YSU grad details sights at Pentagon



The Virginia resident said he's learned to appreciate family and friends more since Sept. 11.
By JoANNE VIVIANO
VINDICATOR STAFF WRITER
YOUNGSTOWN -- Lt. Victor Ceglie will be working on Engine 8 of the Washington, D.C., fire department Sept. 11.
And if he has to do what he did last year all over again, he will.
Ceglie, of Gainesville, Va., has come upon some grim sights during his 11-year career in D.C. -- burn victims, children who died in fires.
But nothing was worse than what he saw at the Pentagon that day.
"They're all bad, but this was the worst because of the way it happened. That somebody would hate us that much, it makes you angry," said Ceglie, a Youngstown State University alumnus.
"So many people work at the Pentagon. Just to see the amount of people hurt and all over the place, just scattered, and the screaming."
People sitting at their desks, burned, hadn't even had a chance to run.
Others seated around conference tables were captured during that moment in time.
As they sat in silence, utter chaos surrounding them.
Ceglie, among the first to go inside the flaming Pentagon, searched for survivors amid collapsing debris but found only dead, charred bodies.
Secret service and FBI authorities warned the firefighters: "Another plane is coming in five minutes. Get out."
A bad time
It had taken the group 20 minutes to get to the wreckage. They'd never make it out in time. So they huddled together near the crash site, hoping terrorists wouldn't attack the same spot twice.

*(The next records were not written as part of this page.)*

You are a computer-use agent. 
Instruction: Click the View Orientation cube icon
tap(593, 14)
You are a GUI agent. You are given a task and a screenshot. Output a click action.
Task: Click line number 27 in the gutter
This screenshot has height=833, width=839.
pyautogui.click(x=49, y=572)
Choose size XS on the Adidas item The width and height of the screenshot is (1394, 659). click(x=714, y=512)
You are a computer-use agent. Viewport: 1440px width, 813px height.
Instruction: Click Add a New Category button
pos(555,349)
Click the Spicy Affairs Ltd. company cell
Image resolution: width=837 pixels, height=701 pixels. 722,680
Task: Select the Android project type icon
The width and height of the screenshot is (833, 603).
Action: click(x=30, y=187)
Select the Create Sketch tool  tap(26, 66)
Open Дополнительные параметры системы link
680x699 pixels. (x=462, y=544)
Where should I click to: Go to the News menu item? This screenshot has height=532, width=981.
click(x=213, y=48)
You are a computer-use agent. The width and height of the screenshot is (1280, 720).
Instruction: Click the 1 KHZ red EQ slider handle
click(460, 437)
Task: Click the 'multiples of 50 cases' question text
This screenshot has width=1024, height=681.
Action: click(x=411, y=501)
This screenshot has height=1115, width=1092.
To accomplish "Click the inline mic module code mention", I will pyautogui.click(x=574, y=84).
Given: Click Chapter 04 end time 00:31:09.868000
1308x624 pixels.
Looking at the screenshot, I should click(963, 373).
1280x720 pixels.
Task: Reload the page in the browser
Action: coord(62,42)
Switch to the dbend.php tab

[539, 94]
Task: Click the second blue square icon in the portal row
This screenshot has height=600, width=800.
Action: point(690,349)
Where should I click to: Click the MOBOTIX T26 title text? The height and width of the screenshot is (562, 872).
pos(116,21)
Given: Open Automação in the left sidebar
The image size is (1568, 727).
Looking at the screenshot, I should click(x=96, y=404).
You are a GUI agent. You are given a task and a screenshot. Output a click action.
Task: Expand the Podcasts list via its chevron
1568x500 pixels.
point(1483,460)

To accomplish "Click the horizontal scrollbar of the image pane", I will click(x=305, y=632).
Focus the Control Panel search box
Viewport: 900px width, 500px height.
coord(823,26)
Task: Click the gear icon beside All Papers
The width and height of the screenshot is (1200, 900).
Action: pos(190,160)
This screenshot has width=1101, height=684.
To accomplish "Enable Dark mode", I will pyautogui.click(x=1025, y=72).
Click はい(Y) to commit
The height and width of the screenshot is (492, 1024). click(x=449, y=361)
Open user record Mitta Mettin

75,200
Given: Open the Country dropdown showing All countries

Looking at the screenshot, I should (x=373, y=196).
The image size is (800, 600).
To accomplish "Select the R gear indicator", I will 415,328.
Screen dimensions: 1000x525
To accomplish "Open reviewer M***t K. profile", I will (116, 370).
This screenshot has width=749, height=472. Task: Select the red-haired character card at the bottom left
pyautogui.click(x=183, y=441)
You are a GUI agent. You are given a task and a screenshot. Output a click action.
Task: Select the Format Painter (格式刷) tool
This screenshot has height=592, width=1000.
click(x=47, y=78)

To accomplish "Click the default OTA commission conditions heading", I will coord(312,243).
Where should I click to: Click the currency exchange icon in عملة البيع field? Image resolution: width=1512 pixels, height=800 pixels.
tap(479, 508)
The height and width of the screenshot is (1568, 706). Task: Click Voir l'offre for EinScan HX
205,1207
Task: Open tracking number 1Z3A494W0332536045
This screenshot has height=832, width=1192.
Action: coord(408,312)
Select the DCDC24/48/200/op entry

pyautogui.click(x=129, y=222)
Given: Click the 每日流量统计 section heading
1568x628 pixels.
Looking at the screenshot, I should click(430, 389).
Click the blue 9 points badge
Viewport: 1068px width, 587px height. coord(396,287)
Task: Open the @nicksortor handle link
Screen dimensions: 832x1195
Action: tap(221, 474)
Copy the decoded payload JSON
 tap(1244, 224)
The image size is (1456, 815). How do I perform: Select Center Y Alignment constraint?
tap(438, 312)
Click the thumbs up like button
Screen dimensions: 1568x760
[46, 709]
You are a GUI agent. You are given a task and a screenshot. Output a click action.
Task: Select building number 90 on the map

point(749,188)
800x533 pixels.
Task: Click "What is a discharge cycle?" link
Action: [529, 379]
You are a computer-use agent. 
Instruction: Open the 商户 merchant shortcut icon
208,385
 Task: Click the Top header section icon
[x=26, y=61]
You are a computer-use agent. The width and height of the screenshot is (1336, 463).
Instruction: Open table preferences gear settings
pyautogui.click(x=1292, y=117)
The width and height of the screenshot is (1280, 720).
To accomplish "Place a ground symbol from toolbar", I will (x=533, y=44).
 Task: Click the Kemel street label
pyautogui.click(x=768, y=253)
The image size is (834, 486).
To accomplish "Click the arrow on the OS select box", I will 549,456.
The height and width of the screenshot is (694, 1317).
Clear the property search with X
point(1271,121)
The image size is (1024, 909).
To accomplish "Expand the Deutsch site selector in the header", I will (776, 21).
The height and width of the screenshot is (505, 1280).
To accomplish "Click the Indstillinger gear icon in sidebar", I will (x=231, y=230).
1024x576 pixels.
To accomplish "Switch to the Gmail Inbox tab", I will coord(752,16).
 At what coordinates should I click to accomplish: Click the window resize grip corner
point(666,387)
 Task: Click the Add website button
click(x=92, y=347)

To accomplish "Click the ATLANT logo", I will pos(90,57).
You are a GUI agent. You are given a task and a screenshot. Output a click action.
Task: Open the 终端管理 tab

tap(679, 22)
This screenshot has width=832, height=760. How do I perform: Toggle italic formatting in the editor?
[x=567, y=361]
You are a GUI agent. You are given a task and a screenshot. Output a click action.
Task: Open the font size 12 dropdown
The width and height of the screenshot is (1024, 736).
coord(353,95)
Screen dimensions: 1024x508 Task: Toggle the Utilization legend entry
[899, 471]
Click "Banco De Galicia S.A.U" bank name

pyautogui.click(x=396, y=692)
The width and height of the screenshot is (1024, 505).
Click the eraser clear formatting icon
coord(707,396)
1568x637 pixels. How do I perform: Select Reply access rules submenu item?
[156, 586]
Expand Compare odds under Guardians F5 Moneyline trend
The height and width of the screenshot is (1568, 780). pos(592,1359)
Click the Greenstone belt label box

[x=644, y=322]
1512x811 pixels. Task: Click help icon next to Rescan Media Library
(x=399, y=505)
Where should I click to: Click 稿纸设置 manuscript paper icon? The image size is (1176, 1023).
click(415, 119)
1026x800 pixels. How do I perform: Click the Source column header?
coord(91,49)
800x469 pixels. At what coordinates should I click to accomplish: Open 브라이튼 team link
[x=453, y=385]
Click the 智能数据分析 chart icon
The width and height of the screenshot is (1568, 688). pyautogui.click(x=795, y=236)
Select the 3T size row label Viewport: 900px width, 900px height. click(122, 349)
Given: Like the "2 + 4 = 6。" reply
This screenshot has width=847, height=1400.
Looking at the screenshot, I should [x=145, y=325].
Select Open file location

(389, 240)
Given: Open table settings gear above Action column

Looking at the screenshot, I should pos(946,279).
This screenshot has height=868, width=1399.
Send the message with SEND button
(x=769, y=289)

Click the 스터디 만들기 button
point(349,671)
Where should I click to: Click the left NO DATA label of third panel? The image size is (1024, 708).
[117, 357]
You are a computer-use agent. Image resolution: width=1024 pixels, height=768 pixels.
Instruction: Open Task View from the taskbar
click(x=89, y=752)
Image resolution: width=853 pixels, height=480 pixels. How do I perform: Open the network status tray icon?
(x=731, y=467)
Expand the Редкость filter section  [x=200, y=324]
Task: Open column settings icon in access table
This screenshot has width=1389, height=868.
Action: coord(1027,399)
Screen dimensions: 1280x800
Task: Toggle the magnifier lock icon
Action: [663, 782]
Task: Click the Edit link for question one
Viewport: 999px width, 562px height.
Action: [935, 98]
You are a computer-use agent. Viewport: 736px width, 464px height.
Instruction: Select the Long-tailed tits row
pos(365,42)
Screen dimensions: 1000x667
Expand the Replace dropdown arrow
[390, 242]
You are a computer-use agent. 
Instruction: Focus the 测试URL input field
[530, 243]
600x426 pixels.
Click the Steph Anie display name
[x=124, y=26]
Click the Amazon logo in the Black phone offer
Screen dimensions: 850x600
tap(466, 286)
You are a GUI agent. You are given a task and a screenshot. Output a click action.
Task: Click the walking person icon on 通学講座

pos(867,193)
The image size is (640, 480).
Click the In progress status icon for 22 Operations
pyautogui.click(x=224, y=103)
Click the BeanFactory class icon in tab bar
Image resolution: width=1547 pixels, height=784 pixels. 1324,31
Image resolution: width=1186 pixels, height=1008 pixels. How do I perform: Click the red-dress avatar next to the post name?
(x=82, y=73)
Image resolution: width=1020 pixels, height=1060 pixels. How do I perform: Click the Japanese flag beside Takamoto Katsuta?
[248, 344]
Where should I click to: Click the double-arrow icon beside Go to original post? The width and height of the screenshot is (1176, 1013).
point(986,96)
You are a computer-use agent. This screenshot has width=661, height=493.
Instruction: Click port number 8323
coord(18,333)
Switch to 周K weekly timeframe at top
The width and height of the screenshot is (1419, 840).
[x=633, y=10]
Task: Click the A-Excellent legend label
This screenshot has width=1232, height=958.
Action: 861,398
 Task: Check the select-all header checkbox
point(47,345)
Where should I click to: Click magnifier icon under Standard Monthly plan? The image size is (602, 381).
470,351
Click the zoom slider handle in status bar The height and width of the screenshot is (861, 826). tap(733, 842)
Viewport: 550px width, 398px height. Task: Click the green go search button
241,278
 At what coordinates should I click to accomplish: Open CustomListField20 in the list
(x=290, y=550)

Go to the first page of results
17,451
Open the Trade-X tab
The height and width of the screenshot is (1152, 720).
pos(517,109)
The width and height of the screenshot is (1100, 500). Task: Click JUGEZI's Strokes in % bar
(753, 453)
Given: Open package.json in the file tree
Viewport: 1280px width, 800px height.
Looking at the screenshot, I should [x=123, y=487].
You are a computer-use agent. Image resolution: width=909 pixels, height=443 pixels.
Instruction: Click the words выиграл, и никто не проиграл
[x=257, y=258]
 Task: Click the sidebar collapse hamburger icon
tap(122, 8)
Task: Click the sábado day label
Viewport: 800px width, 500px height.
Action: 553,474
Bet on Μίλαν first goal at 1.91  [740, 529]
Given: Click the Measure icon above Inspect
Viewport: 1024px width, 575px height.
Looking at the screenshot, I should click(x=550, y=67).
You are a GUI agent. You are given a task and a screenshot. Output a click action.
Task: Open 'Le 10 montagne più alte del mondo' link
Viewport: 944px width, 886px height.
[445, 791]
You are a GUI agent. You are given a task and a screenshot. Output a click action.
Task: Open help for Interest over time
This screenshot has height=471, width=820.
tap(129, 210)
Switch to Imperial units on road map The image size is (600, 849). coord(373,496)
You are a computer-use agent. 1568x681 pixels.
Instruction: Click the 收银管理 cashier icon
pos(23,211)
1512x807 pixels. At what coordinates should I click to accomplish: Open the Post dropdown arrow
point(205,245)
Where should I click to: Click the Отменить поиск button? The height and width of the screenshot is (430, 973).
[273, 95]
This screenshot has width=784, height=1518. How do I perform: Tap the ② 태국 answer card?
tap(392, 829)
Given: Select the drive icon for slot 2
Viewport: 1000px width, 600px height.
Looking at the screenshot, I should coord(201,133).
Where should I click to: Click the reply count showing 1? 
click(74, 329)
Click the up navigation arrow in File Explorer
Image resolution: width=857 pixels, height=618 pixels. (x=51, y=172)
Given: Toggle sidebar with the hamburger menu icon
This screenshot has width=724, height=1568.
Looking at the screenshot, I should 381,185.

"That was one of the worst moments," said Ceglie, who played football at YSU. "We didn't know if we were going to be killed."
They all survived. That second plane crashed in Somerset County, Pa.
But Ceglie knew some of the 343 who died in New York City -- a place that lost "a whole generation of firefighters" -- and he knew how they must have felt as they went to their smoky graves.
"We knew we might not make it out. We just kept pushing it. We didn't even think about it. We were just trying to find somebody alive," he said.
Ceglie worked in the Pentagon for about 11 hours, then went back to the station, "exhausted mentally and physically," for some rest.
He slept after seeing press coverage of the destruction in New York City, knowing some of his firefighter friends had probably died.
He then helped with logistical duties for another day. When he got home, he hugged his family.
Two days before the Sept. 11 attack, Ceglie had been on the Stambaugh Stadium field at YSU. He and his teammates were the first to play in the stadium and had been invited back.
Ceglie grew up in Follansbee, W.Va., just outside Steubenville. He attended YSU on a football scholarship, playing from 1980 to 1983, and graduating in 1985 with a degree in emergency medical services management.
He worked at Youngstown Fire Department as a paramedic before taking a firefighting job in Fairfax County, Va., and then the Washington, D.C., post. His parents, Mary and Victor Ceglie, still live in Follansbee.
The past year has been marked with "heartbreaking" dedications, where he meets families of those who died, and funerals, where he watches fellow firefighters being buried.
It also has been marked with differences in Ceglie's outlook.
What's changed?
"Mainly, I've changed," he said. "Your fiends, your family, people you really care about and even people you don't know, you go the extra mile for them. ... Because you just see how one day can change so much."
Now, he looks forward every day to going home to his wife, Janis, and children Michael, 5, Victor, 7, and Kristen, 12.
Other changes have been made around him.
In Washington, there are FBI and CIA agents on every corner. The city is prepared.
"There's a lot of security," he said. "I'm happy to see it. We're a free country, but there are a lot of enemies out there. People just have to get used to it, but we need it."
He said there's also a change in how people perceive firefighters.
"Kids loved us," he said. "But I think now adults realize what being a firefighter is all about, that it's not just squirting water on a fire. You're sacrificing yourself and that's it. You do whatever it takes and if it kills you, it kills you."
He said he'd like to move on but also to learn from the tragedy.
"Let's prevent it from happening again," he said. "But just remember those we lost and never forget."